|
Jewish Community
News
Ask the Rabbi: November 2007
Ask the Rabbi: Have you done your Chanukah “tzedakah audit”?
By Rabbi Joshua Fenton,
Director of the APJCC Center for Jewish Life & Learning
If Rosh Hashanah is a time of spiritual accounting, Chanukah has become a time of financial accounting for many American Jews.
Americans give more to charity in November and December than any other time of year. One reason is that the American winter holidays are traditionally associated with giving. The other reason is the lure of the tax deduction – make your donations to charity by December 31, and you’ll save on your taxes in April.
That makes Chanukah the ideal time for a personal “tzedakah audit;” take stock of how much you’ve given to charity this year. Making a list of your charitable donations will get you a head start on your tax preparation, and provide you with time to discover if you need to give more, both from a tax perspective and also from a Jewish perspective.
Jewish tradition prescribes giving 10 percent of our net income to charity, but most of us don’t come near this amount. The reasons are obvious. The cost of living in California is expensive. Housing is expensive, food is expensive, children are expensive… but everything is relative. Recently members of our community participated in the Food Stamp Challenge, a program run by the JCRC of the Jewish Federation. Participants ate for one week on a food stamp budget, $21.00 per week, less than $100-a-month. Now imagine how much good 10 percent of your income could do. How many families could you feed for a year on that 10 percent?
A study by the Chronicle of Philanthropy a few years ago found that Silicon Valley residents give less to charity than their counterparts in the rest of the Bay Area – less than 2 percent of annual income.
Many reasons have been suggested for this phenomenon, in particular the younger-than-average age at which many Silicon Valley residents have achieved prosperity. But whatever the reason, it’s never too early or too late to think about increasing our level of tzedakah.

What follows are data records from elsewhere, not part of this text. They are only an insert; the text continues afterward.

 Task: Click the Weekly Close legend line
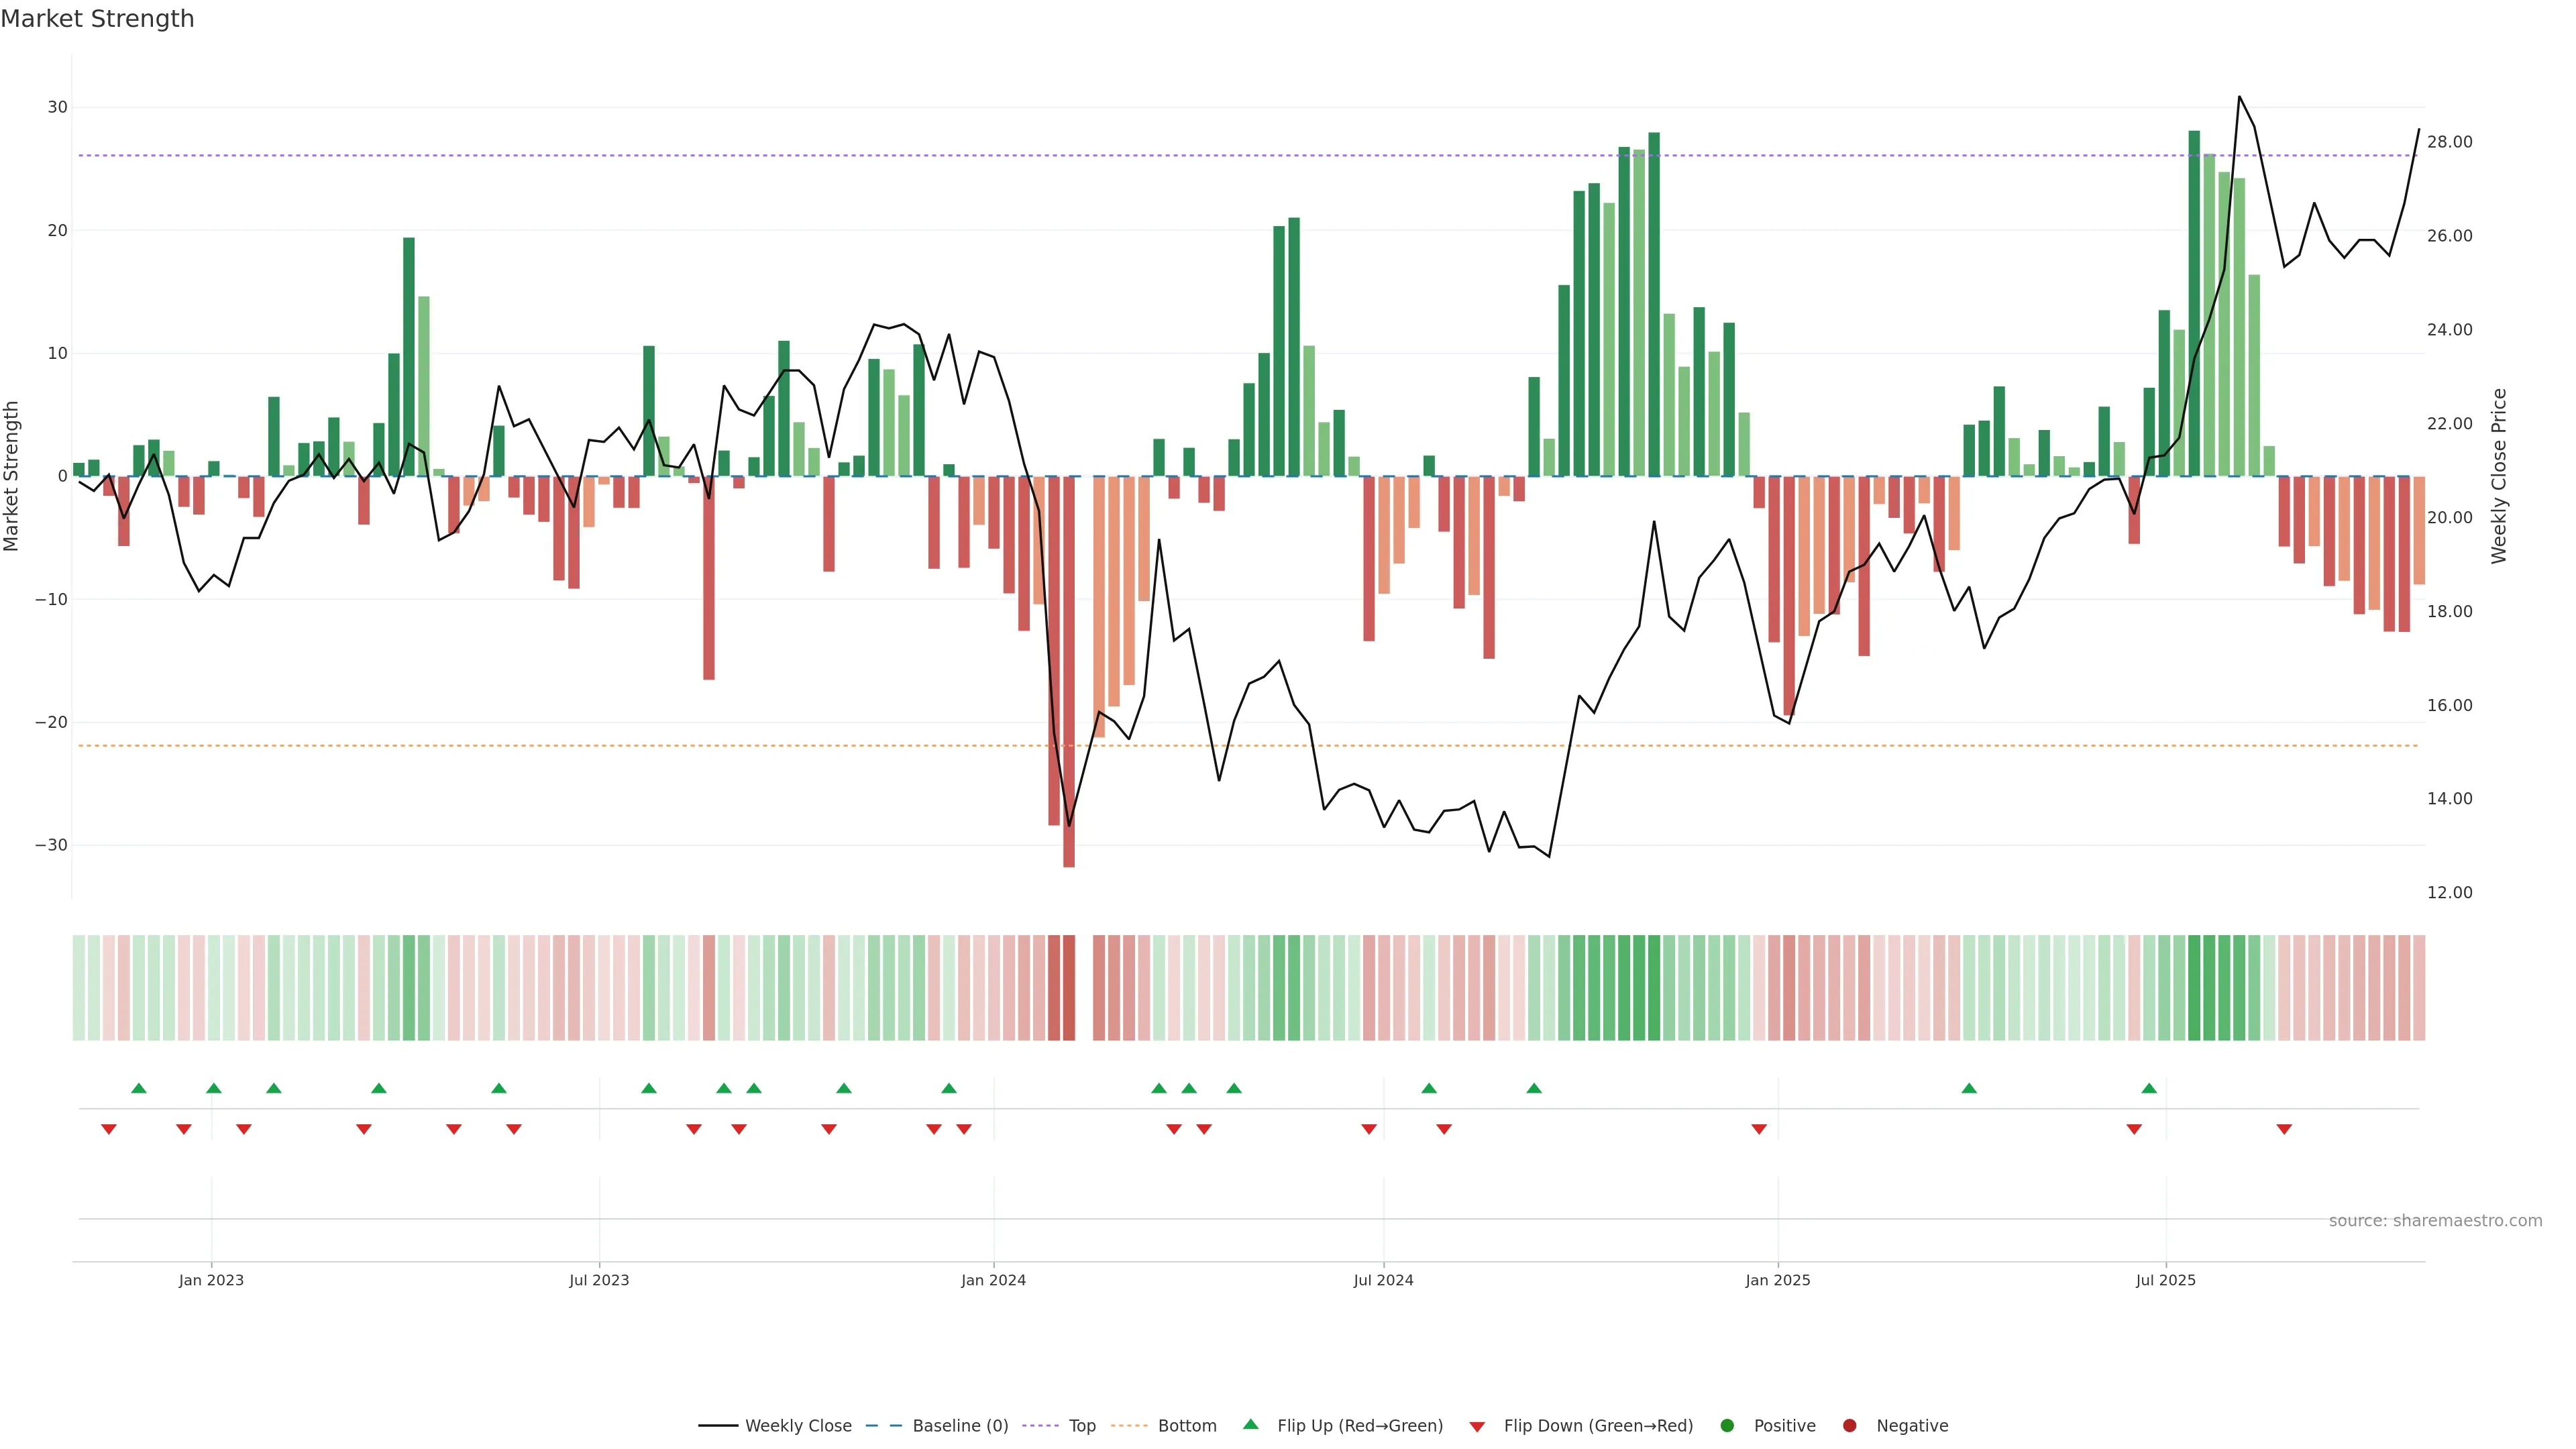point(718,1426)
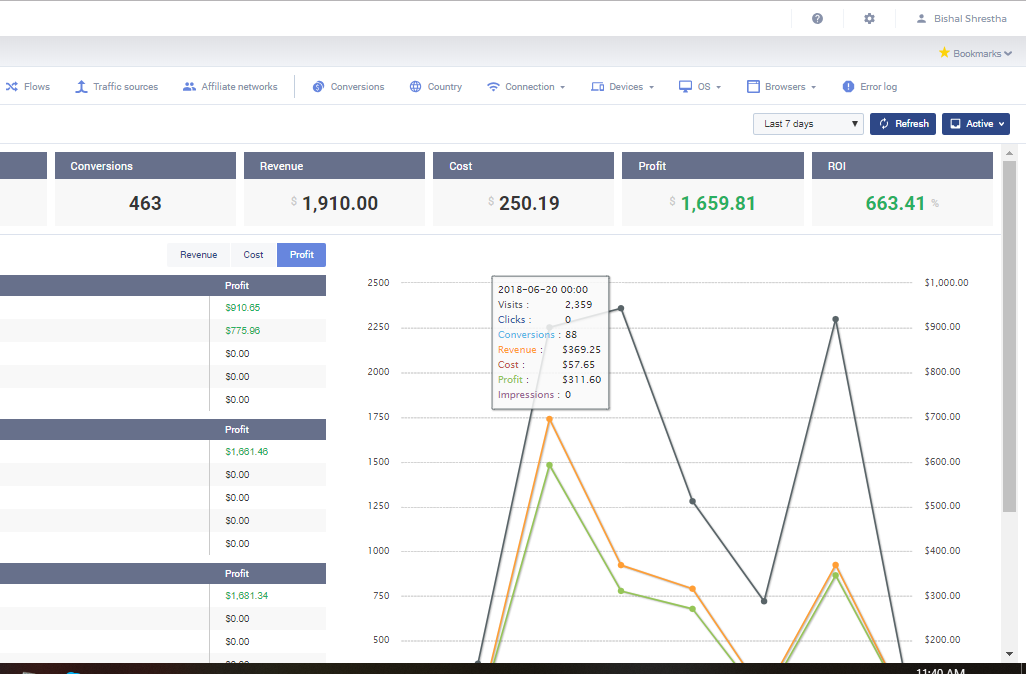Click the Error log alert icon

click(848, 87)
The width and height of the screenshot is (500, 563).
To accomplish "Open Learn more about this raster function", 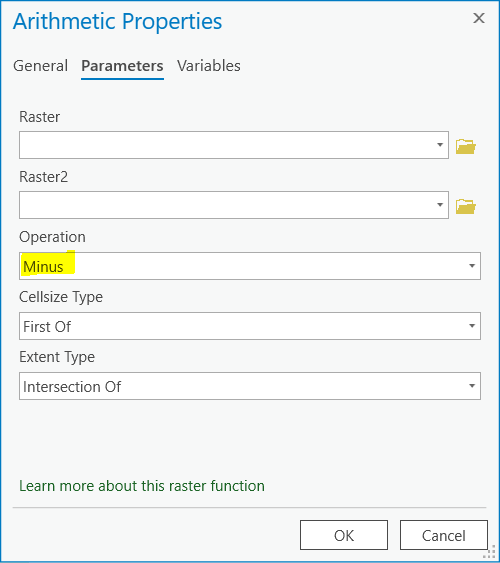I will [142, 486].
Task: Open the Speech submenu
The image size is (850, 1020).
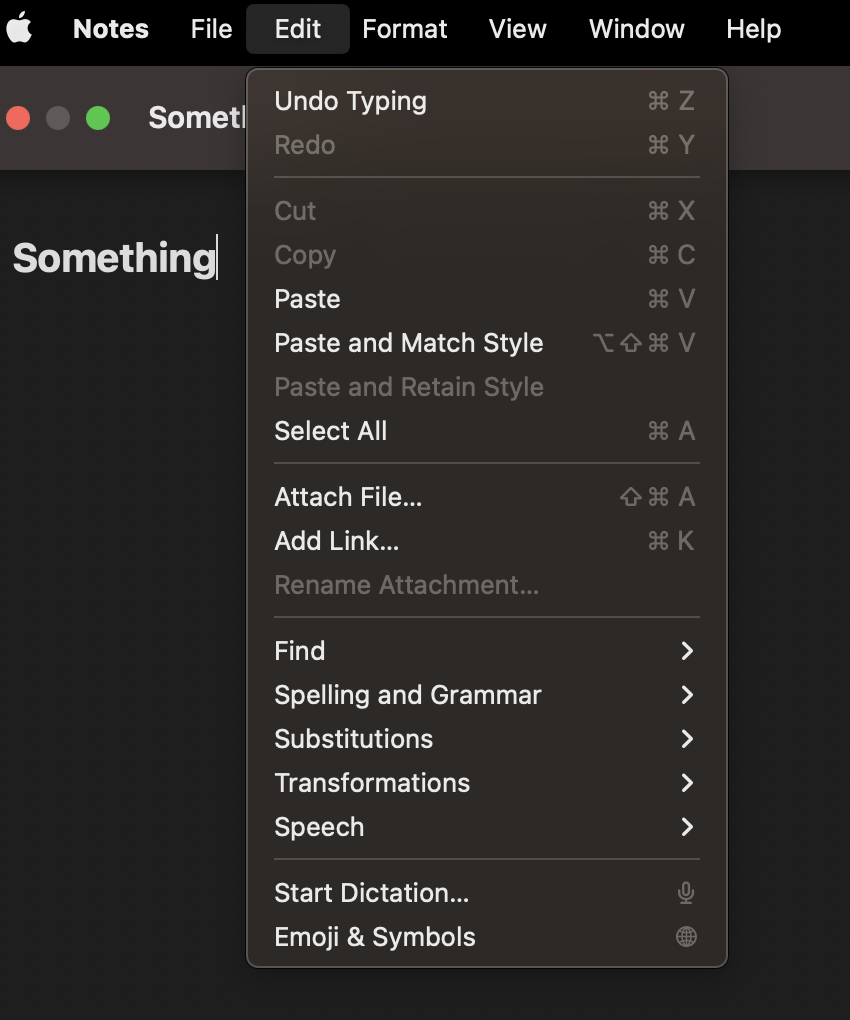Action: click(319, 827)
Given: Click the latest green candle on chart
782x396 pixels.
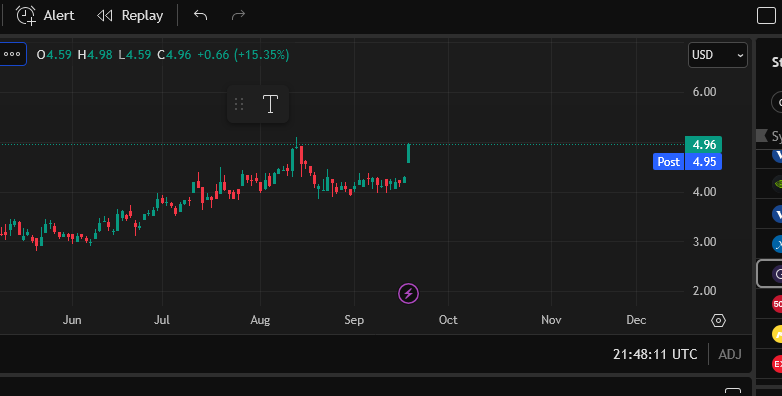Looking at the screenshot, I should coord(408,153).
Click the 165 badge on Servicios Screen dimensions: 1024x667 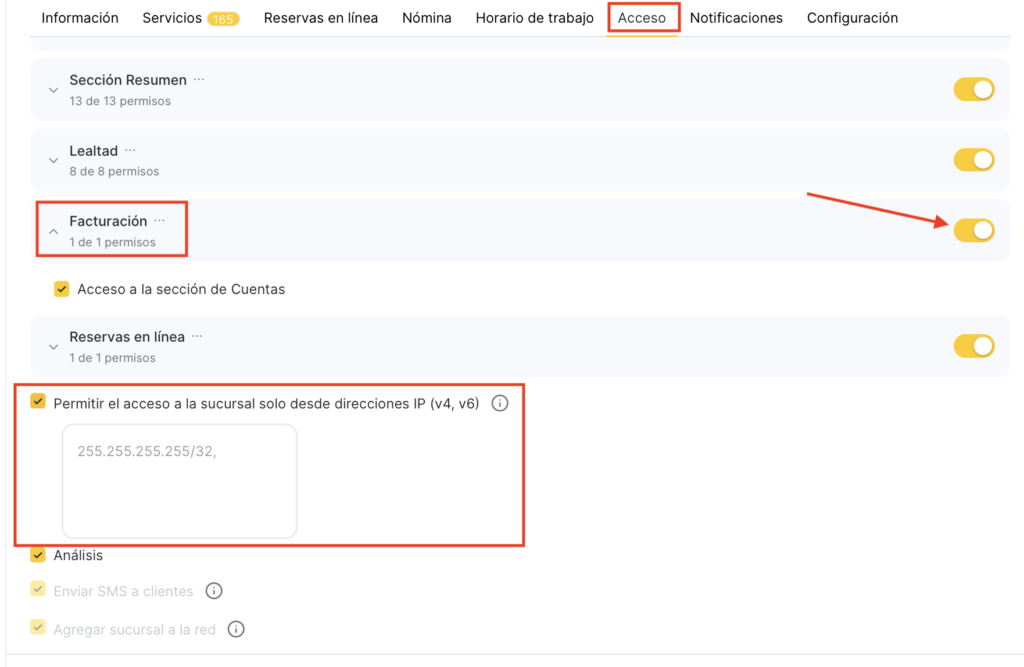pyautogui.click(x=223, y=18)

This past summer, the New York Times published an article on “Silicon Valley Millionaires Who Don’t Feel Rich.” The article quoted several of Silicon Valley’s “working-class millionaires,” people who see their accumulated wealth as puny compared to the vaster fortunes of other people around them.
Doing a personal tzedakah audit can be an antidote to this type of thinking.
Instead of looking at how much you can’t buy this Chanukah season compared to your neighbor whose company’s stock price is soaring, consider how much your money can buy for a family in need. It’s a good way to get perspective on your personal finances. What better gift can you give yourself then the realization of your own blessings, the opportunity to truly change the world for the better.